The clinical benefits of a drug can vary widely among different indications or different patient subpopulations within the same indication. The United States, however, uses a reimbursement system that assigns a single uniform price to a drug despite how it is used. An indication-specific pricing model, which involves setting different prices for different indications or for particular subgroups of patients eligible to receive a certain medication, may better balance the needs of payers for affordability and manufacturer needs for sustainability.

At the health care forum, “War on Cancer,” hosted by The Economist in Boston, Massachusetts, numerous policymakers, physicians, pharmaceutical company executives, and health insurance officials gathered to discuss and debate innovations to reduce the costs associated with drug development, distribution, and administration.
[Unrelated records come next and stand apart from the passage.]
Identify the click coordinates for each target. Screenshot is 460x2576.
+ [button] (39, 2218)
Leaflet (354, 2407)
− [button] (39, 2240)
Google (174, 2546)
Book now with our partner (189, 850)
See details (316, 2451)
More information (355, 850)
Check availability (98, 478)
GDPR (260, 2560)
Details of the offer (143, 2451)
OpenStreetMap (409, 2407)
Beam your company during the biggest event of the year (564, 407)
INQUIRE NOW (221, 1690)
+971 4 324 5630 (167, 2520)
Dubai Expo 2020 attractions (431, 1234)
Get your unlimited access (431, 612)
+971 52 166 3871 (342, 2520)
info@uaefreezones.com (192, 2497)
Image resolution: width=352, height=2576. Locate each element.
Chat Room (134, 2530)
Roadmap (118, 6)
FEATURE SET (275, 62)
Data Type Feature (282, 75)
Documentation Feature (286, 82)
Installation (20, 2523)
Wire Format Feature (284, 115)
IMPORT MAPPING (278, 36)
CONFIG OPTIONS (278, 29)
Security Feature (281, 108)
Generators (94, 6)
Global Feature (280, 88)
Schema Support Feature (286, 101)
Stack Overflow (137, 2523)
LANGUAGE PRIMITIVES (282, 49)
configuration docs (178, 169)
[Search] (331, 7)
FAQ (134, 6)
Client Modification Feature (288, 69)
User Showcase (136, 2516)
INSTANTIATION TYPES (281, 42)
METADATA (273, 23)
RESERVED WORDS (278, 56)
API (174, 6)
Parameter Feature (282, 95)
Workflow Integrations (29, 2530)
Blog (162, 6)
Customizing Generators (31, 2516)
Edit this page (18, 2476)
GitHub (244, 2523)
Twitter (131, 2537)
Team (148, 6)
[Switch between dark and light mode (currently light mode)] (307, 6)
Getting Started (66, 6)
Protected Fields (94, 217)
One hotly debated area was indication-specific drug pricing.1,2

“We are very sensitive and aware of rising drug costs,” said Josh Ofman, MD, MSHS, senior vice president of global value, access and policy at Amgen. “Cancer represents 1% of health care costs but payers are seeing rising costs. We are on the verge of a breakthrough. We are winning this war on cancer; the death rate from cancer has dropped 22% in the last 2 decades.”

Continue Reading

“The return on investment is unequivocal and remarkable in cancer care, but we are not necessarily having the right conversation on value,” Dr Ofman explained. “We should be discussing value-based insurance design. There should be different out-of-pocket costs for drugs that work better in certain patients. Instead we’re talking about budget caps on biopharmaceuticals. We should be focused on the 7 billion dollars spent on waste and the 4 billion spent on low-value care. Our conversation about budget is disguised in a conversation on value.”

In March 2016, the Institute for Clinical and Economic Review (ICER) released a report on indication-specific pricing of pharmaceuticals in the US health care system. According to the report, potential benefits of this model for payers include: the potential to save the system money and facilitate access patient access to medications, allowing more appropriate pricing for lower value follow-on indications, and highlighting competitive advantages for innovation in value-based pricing mechanisms.3

For manufacturers, this model addresses payer resistance to new indications, provides incentives to develop indications for small populations, and aids in decision-making with respect to pipeline prioritization.